Welcome to education(note), a monthly newsletter with insights into systems thinking, wellbeing, and culture in education and schools.
bower(schools) is a division of Bower Place, established by Malcolm Robinson and Catherine Sanders in 1986, with a global reputation for excellence in the field of child, adolescent, and systemic family practice.
bower(schools) trains educators to identify a problem, identify the behaviour, emotions, and cognition associated with that problem, locate its human context, identify lines of causation and the constraints to change. The goal is to transform the way educators think and practice, to equip school staff in the functional nature of systemic practice, to reframe student behaviour, in a way that will lead to a flourishing school culture.
Around 2000, Australia stopped incarcerating and exiling people as its primary strategy for managing inequality, diversity, and difference – institutions that held adults, adolescents, and children labelled with a mental illness, intellectual disability, autism, addiction, acquired brain injury, and child abuse; and adolescents and children who had committed a criminal offence. These were jails under another name, harsh punitive places of personal deprivation, and family and social isolation – still the case in Indigenous Australia.
When the walls of the institution came down, the complex challenges of this once incarcerated population of adults, adolescents, and children did not evaporate. As major mental health became inflexible, anyone not palpably psychotic became the responsibility of the Police, Child Protection, Corrections, and Education. Child and Adolescent Mental Health became a logjam. Adults were disgorged into rooming houses and the streets. Homelessness was outside all institutions and yet to be politicized.
This volte-face in social policy also had its hard landing in the education system – our most flexible socio-political institution. Schools, classrooms, and teachers absorbed this exodus of challenged children and adolescents out of the old institutions.

▶ [Exercise objective] Pick up the newsletter piece on schools and the closing of Australia's institutions after its last sentence, and carry it forward.

▶ [Source material]

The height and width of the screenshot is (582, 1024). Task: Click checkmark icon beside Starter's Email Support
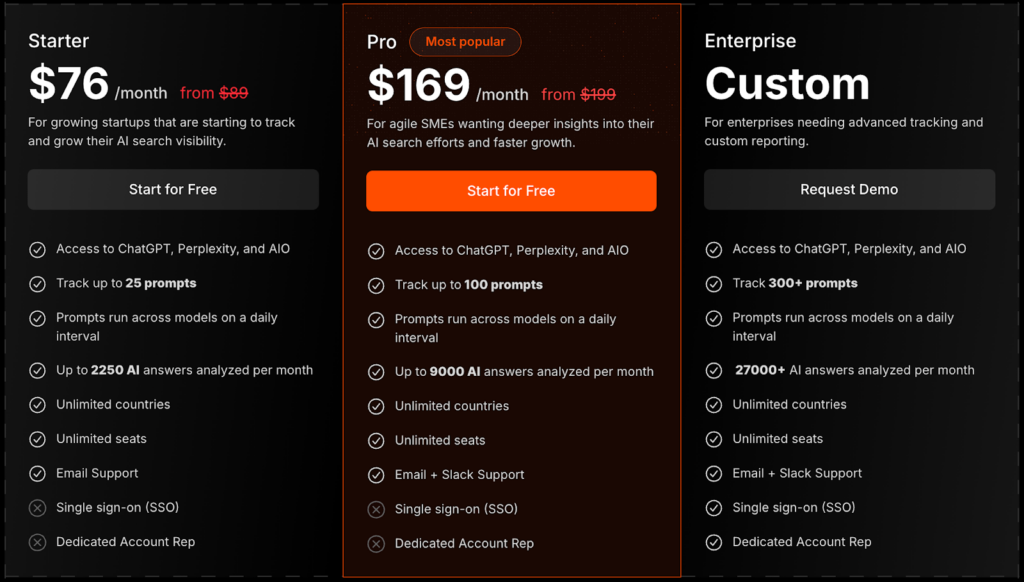click(37, 474)
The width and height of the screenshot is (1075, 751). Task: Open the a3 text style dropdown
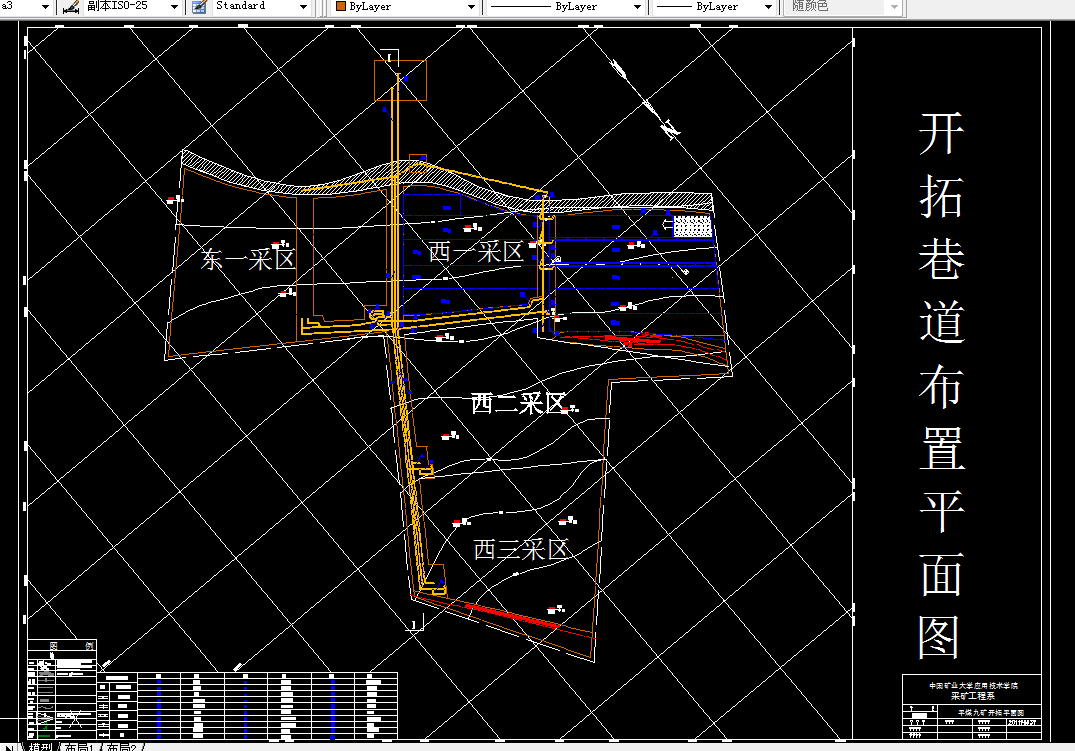[45, 7]
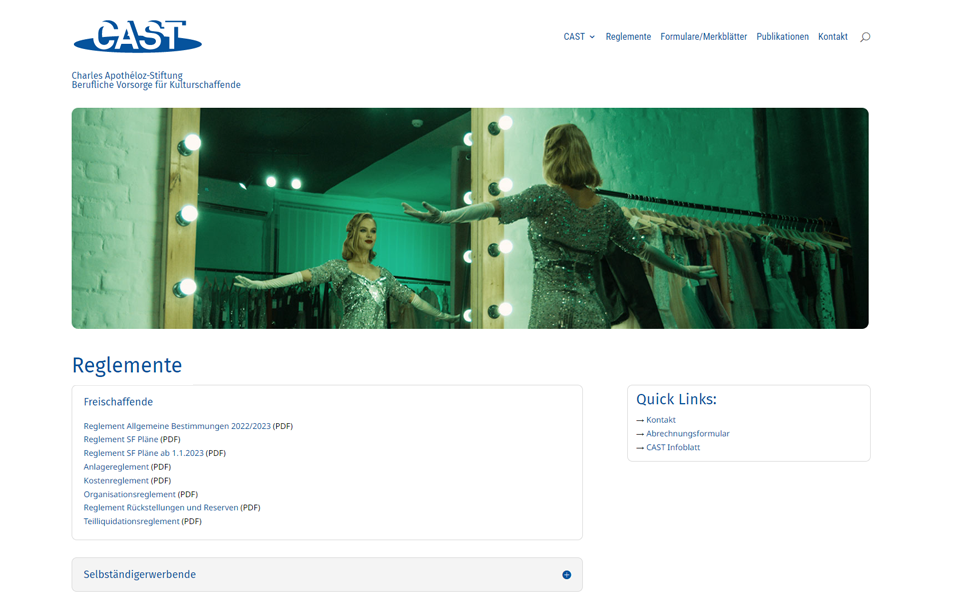Open Reglement Rückstellungen und Reserven
960x600 pixels.
click(x=160, y=508)
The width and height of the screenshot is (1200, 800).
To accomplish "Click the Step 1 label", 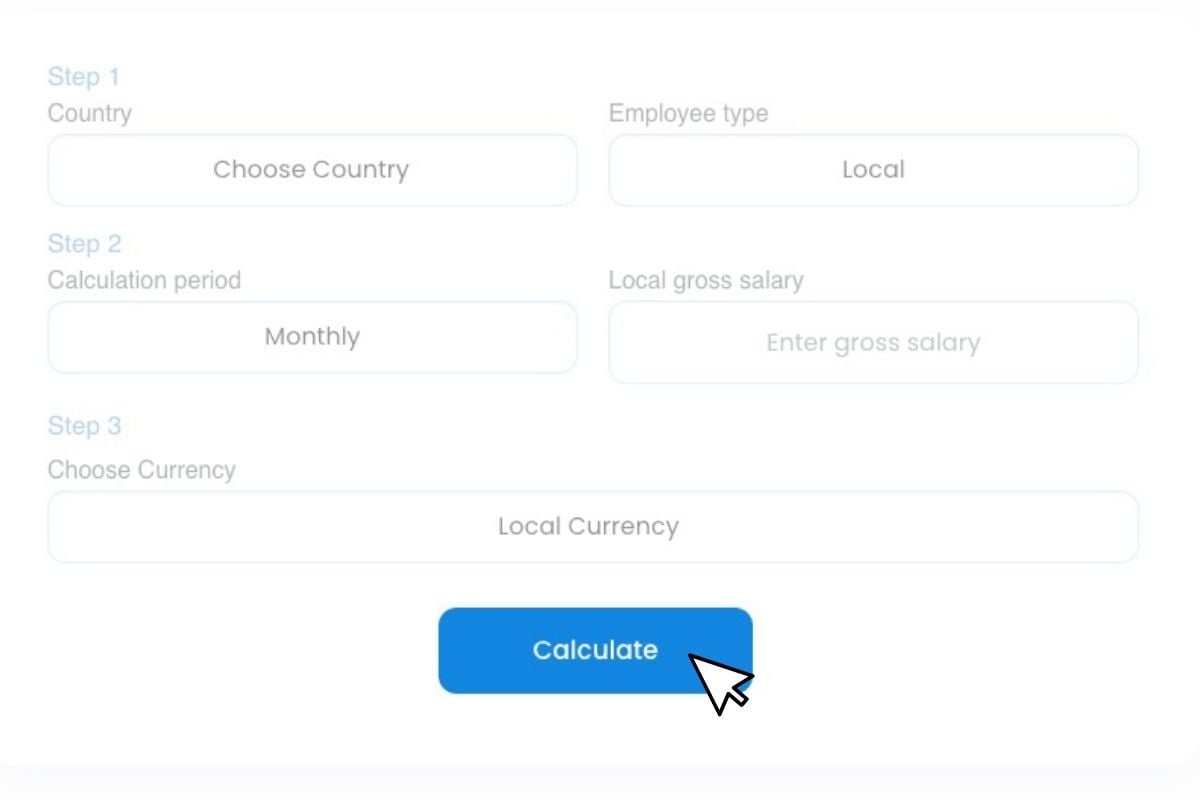I will coord(84,76).
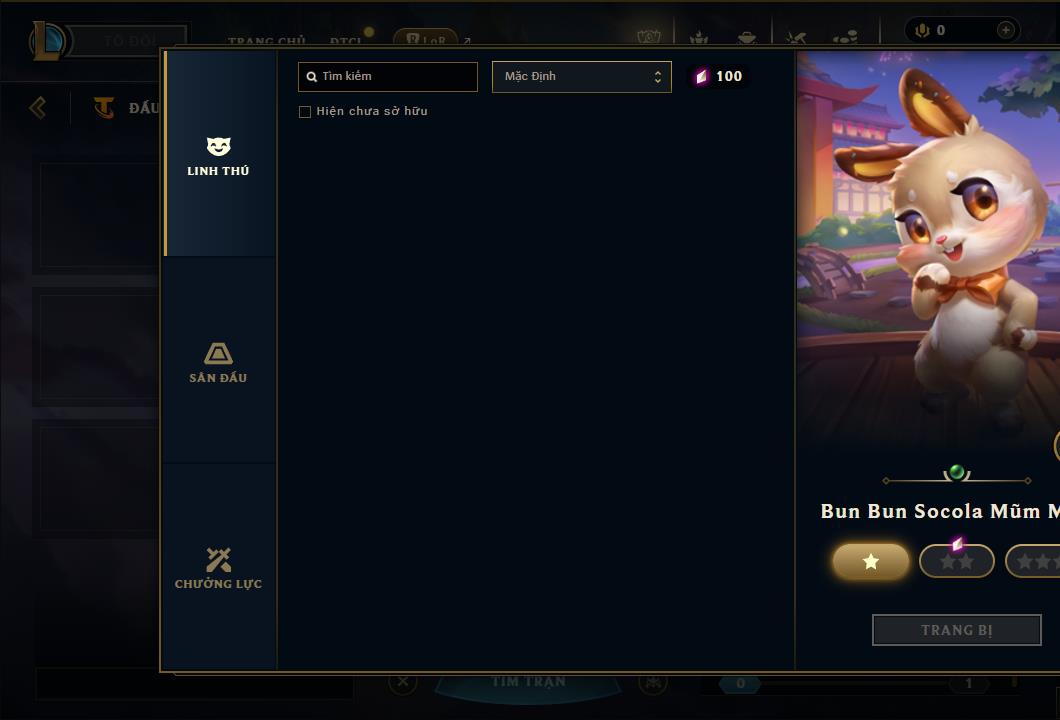The image size is (1060, 720).
Task: Open the Mặc Định sort dropdown
Action: click(581, 76)
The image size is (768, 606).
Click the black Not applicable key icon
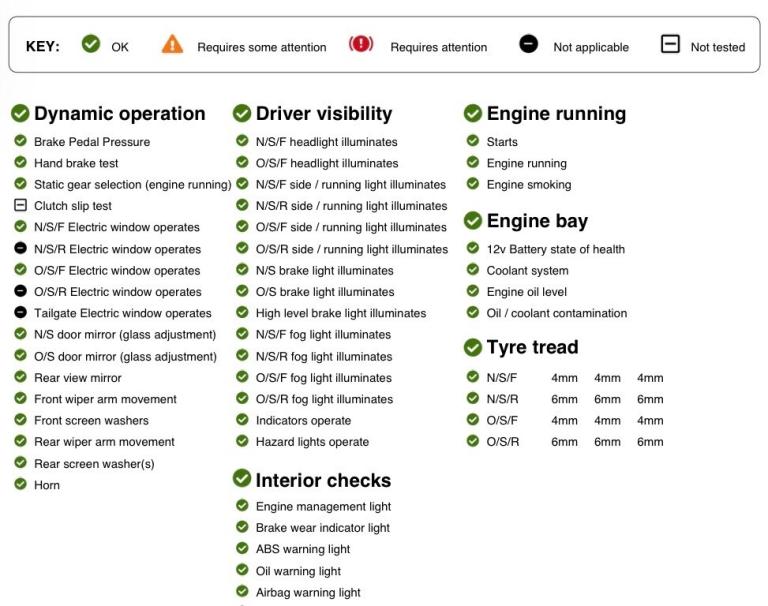[529, 45]
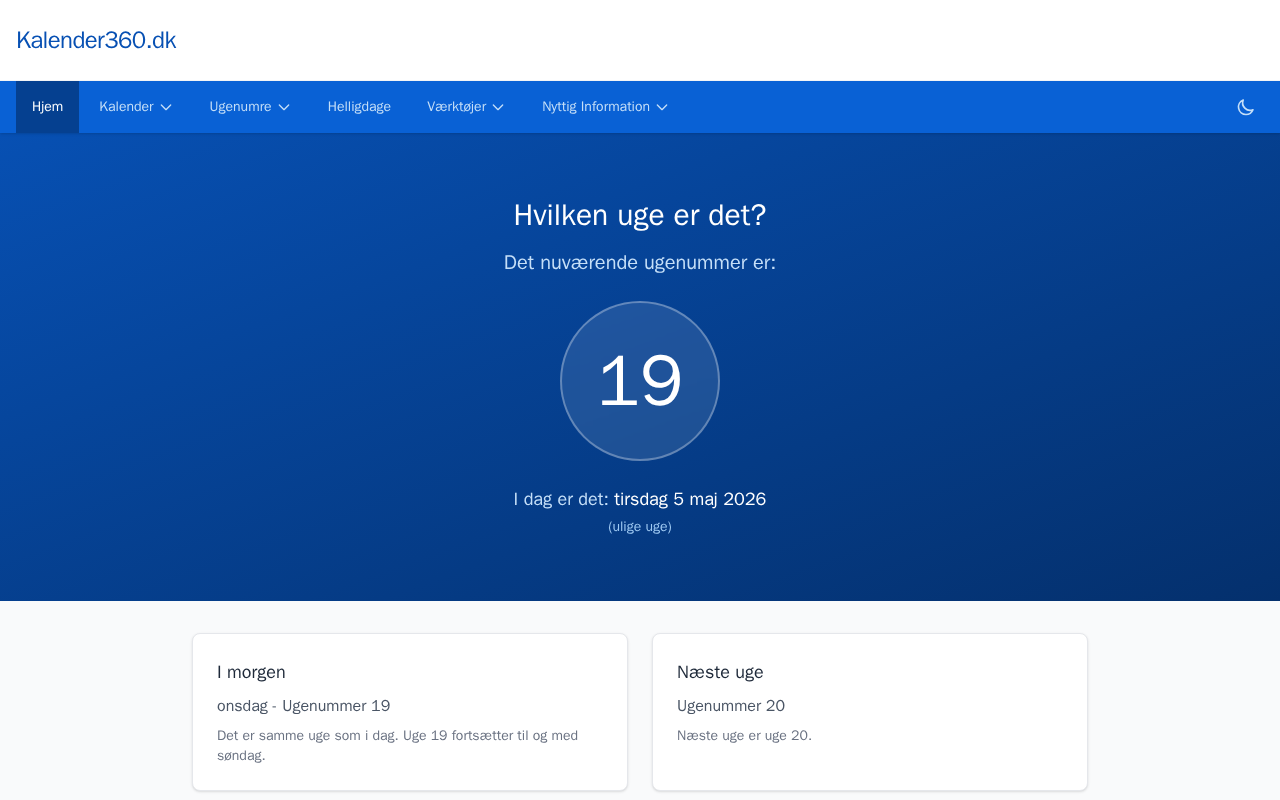The image size is (1280, 800).
Task: Click the Ugenummer 20 text
Action: (731, 706)
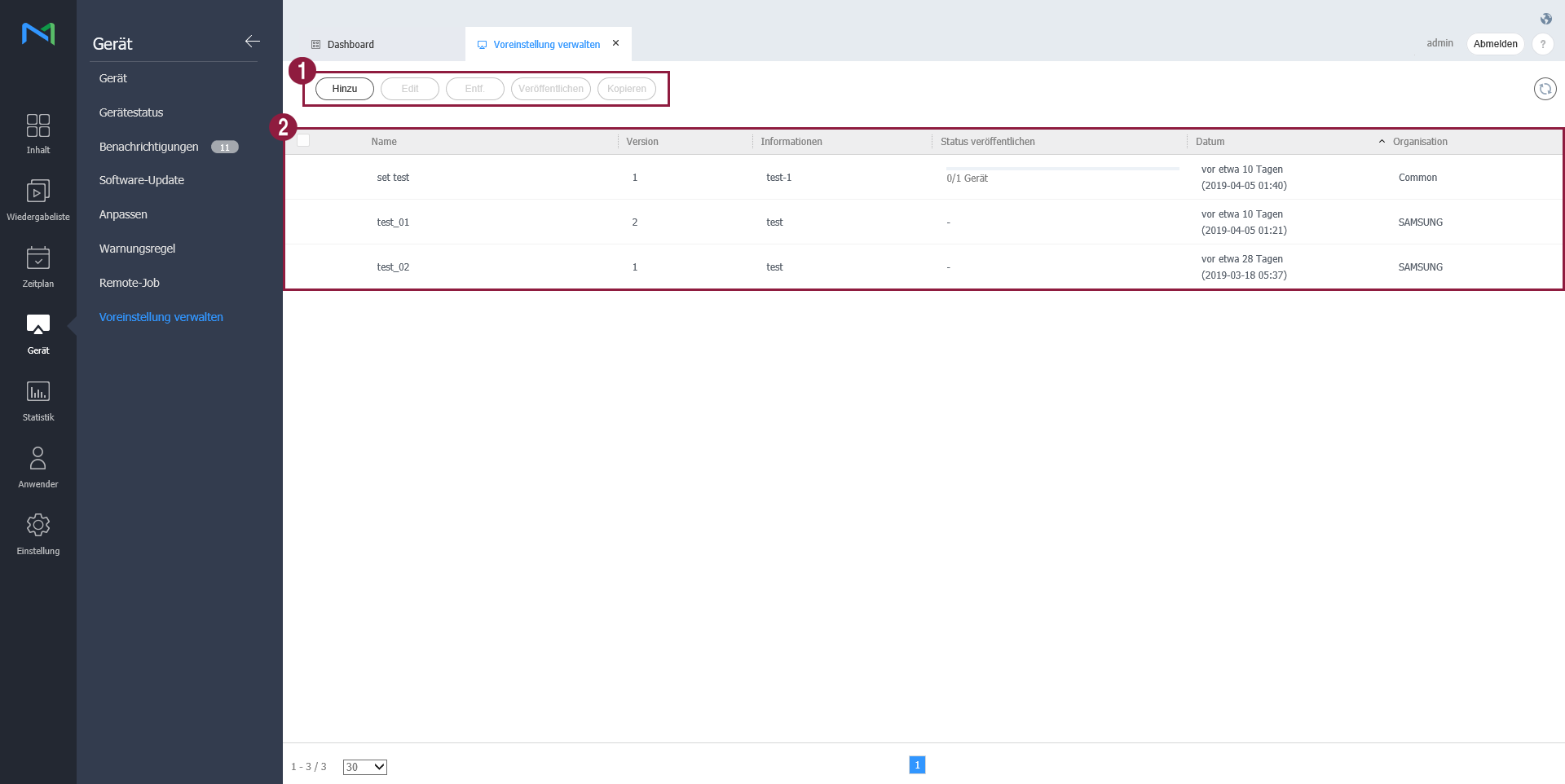Click the help question mark icon
This screenshot has height=784, width=1565.
(x=1542, y=44)
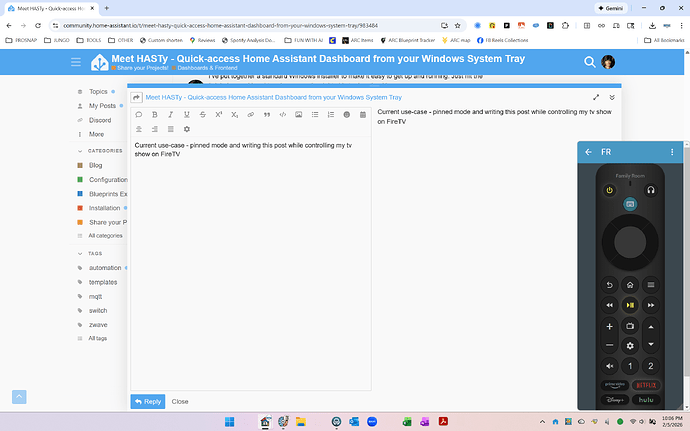Image resolution: width=690 pixels, height=431 pixels.
Task: Click the Reply button
Action: pyautogui.click(x=148, y=401)
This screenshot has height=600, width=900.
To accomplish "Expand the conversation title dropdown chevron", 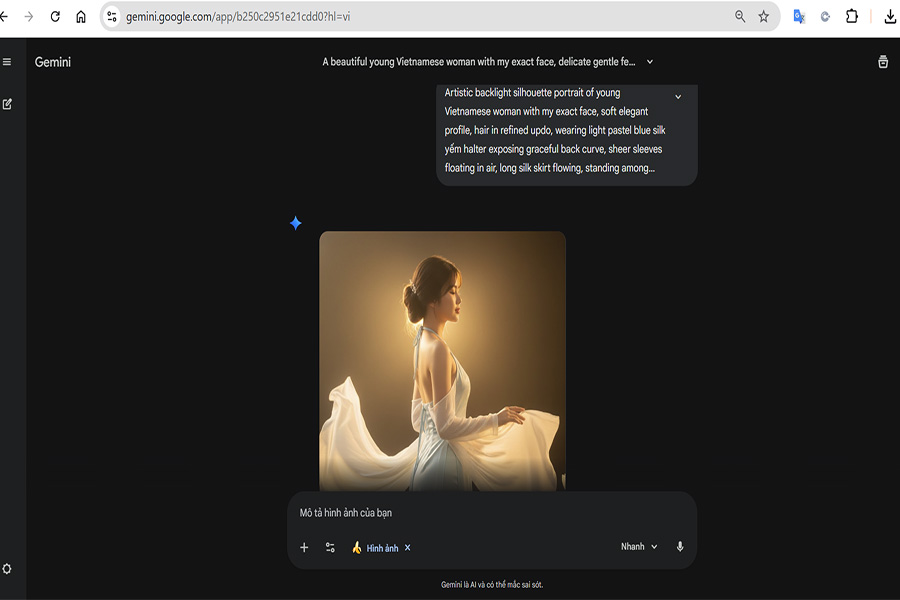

▶ [Exercise output]
Schools and teachers now have primary responsibility for managing inequality, diversity, and difference in behavior, emotions, and cognition not previously central to the scope of the vocation – education has transformed to accommodate this. This takes education to a very complicated interface with the health, mental health, disability, justice, corrections, child protection, and family law systems.
System complexity has escalated exponentially with the exponential increase in symptom and problem complexity carried by schools. This is a micro-political dilemma about how these institutional human service delivery systems distribute responsibility and authority between themselves, and with the citizen child, adolescent, parent, or family.
The question facing schools is how to manage this situation generally as a system problem and specifically with children, adolescents, and families with high and complex needs? How can a school/teachers collaborate with these other systems? Can these other systems collaborate with school and teachers? How does collaboration really work between these institutions over the citizen child, adolescent, parent, or family? What voice does the child, adolescent, parent, or family have in their own fate?
Bower Place understands that inequality, justice, and fairness are at the heart of all human problems and symptoms and at the heart of all appropriate interventions and solutions. This applies at all levels of system from the individual and family to the socio-political institutions with whom they interact. Ignoring this most fundamental issue will see even the cleverest solutions fail.